Exercise prompt: In the material below, some lines carry "section". Copy each such line.

--- Material for this exercise Enclosed Below ---

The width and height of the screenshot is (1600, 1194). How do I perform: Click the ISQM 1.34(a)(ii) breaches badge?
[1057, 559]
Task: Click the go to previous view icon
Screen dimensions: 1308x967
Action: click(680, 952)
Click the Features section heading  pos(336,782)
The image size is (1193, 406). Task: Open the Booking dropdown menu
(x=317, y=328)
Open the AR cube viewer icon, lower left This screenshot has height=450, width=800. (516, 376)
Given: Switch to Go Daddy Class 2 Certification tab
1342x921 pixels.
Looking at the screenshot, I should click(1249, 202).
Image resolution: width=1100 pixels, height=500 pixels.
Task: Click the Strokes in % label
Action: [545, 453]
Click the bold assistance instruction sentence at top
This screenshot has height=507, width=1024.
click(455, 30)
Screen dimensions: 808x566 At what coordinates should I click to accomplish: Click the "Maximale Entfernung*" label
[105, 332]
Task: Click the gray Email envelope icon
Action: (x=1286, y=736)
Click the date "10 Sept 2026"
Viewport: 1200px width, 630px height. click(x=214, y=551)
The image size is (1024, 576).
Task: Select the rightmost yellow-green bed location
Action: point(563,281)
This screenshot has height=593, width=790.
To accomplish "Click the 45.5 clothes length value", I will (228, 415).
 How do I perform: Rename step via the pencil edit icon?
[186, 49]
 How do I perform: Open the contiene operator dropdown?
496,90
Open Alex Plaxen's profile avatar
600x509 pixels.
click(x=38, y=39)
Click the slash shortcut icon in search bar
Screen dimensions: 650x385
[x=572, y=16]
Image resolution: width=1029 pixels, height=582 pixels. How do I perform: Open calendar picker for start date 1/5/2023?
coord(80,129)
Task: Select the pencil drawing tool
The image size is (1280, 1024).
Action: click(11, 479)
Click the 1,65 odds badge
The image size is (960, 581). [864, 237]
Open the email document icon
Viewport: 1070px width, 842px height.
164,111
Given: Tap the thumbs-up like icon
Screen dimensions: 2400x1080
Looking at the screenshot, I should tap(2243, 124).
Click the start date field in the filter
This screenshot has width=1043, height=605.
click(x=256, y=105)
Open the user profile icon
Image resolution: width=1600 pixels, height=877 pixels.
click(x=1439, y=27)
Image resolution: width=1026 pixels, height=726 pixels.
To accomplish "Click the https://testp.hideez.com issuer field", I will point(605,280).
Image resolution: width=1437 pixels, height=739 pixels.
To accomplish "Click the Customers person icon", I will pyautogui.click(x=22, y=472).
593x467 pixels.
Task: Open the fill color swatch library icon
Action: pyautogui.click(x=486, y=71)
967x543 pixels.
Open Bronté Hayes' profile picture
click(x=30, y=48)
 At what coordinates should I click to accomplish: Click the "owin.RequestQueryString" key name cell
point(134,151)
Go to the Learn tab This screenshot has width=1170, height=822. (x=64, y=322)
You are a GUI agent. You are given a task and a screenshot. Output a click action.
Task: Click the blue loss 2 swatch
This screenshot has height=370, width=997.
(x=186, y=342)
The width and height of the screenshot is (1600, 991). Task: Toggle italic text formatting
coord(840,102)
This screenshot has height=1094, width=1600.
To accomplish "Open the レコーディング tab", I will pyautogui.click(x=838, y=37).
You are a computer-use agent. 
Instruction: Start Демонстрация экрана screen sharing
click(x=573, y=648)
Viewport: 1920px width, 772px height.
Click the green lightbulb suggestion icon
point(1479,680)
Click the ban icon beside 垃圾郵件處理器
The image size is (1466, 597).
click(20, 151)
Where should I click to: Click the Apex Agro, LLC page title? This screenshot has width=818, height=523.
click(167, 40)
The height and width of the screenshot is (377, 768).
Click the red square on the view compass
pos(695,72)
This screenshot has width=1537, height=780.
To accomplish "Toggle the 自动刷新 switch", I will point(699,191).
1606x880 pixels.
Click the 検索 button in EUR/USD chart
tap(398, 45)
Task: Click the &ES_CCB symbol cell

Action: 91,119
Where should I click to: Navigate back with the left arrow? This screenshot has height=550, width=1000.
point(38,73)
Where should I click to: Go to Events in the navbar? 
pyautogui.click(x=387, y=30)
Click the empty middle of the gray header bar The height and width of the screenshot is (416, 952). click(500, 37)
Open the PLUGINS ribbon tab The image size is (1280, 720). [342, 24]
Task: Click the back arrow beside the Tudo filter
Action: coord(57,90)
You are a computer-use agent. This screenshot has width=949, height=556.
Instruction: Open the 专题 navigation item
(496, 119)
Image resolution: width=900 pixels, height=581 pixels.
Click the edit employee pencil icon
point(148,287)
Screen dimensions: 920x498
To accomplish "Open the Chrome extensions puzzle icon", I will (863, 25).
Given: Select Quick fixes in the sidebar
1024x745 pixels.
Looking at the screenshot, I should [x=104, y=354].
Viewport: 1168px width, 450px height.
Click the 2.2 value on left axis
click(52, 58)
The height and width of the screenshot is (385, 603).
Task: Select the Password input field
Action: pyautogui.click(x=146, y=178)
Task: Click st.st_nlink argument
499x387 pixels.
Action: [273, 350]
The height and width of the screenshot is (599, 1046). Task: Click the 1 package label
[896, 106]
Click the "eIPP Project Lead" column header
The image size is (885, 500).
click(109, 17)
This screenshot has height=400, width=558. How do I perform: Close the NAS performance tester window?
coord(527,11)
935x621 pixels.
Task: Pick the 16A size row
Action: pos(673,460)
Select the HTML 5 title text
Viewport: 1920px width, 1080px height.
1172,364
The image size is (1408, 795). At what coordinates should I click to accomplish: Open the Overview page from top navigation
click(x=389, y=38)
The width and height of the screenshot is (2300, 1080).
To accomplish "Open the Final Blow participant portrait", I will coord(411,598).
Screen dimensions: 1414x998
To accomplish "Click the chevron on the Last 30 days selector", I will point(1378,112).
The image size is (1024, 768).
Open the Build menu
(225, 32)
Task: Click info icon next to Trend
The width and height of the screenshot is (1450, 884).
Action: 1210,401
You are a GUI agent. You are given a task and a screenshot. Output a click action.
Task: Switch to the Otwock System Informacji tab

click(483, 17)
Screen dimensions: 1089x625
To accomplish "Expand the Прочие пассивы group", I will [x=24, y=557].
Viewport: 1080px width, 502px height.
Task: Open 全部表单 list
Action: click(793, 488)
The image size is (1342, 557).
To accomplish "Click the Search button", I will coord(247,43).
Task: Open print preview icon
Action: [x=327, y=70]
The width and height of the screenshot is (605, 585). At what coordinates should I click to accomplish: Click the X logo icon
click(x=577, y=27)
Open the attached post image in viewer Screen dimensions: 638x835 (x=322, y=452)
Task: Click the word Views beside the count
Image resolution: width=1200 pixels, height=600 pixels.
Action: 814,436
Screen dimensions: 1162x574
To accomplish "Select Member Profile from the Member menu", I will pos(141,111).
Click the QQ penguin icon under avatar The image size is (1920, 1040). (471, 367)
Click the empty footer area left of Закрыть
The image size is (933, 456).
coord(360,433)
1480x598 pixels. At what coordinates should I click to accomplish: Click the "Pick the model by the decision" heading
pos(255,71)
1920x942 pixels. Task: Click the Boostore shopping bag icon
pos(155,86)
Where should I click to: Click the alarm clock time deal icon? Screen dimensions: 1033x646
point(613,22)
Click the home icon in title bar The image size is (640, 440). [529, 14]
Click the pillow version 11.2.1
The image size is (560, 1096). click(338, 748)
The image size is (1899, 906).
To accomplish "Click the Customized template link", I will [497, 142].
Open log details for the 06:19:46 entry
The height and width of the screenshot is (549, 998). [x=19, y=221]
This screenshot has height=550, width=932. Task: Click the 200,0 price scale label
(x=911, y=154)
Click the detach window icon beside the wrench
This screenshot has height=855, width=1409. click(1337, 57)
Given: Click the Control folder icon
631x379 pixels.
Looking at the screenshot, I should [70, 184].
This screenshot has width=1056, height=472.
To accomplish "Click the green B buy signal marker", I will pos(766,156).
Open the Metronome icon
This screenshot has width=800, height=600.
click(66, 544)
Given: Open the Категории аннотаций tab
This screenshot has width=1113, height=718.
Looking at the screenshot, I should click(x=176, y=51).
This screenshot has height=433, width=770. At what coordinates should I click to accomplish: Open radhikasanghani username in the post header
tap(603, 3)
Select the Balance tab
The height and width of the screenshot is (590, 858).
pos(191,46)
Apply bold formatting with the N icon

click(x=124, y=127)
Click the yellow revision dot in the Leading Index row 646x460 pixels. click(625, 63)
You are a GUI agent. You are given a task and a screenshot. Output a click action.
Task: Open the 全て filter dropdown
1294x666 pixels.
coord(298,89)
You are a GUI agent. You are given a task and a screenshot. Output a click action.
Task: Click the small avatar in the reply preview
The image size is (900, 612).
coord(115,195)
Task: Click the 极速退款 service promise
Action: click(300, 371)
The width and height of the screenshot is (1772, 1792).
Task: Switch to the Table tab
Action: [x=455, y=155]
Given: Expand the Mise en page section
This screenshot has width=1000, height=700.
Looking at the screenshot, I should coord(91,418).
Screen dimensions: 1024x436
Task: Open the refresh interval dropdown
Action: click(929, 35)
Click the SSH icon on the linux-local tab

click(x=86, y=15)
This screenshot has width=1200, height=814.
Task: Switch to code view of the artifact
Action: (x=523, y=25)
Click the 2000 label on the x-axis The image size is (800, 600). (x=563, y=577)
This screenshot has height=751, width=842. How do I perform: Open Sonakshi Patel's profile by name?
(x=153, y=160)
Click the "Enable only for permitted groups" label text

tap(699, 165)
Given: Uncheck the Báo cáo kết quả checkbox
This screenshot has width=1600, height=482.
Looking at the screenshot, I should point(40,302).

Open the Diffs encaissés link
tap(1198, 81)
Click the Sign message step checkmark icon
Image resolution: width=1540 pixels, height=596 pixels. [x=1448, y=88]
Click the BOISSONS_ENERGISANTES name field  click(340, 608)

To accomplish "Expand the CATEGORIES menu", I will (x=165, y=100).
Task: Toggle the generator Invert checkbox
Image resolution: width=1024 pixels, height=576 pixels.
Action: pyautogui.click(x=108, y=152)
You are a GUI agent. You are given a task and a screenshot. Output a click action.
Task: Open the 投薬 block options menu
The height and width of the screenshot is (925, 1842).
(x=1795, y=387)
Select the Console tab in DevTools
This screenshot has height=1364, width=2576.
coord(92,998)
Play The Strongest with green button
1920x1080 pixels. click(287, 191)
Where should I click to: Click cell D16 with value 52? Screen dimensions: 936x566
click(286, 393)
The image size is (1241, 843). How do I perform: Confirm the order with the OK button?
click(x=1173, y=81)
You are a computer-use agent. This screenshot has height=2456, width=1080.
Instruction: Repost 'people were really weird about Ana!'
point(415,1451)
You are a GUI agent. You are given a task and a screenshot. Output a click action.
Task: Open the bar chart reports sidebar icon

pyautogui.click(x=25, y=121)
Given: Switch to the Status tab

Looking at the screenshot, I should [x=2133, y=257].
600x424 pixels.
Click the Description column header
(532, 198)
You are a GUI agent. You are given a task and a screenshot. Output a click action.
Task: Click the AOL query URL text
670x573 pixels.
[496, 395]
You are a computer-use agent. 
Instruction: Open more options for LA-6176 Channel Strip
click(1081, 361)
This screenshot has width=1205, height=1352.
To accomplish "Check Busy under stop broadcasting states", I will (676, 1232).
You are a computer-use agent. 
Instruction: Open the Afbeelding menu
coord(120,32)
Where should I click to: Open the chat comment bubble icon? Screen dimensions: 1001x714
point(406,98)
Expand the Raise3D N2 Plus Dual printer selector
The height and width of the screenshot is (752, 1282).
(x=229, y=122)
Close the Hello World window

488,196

--- End of Enclosed Material for this exercise ---

Solution for this exercise:
Click the Features section heading  pos(336,782)
Given: Expand the Mise en page section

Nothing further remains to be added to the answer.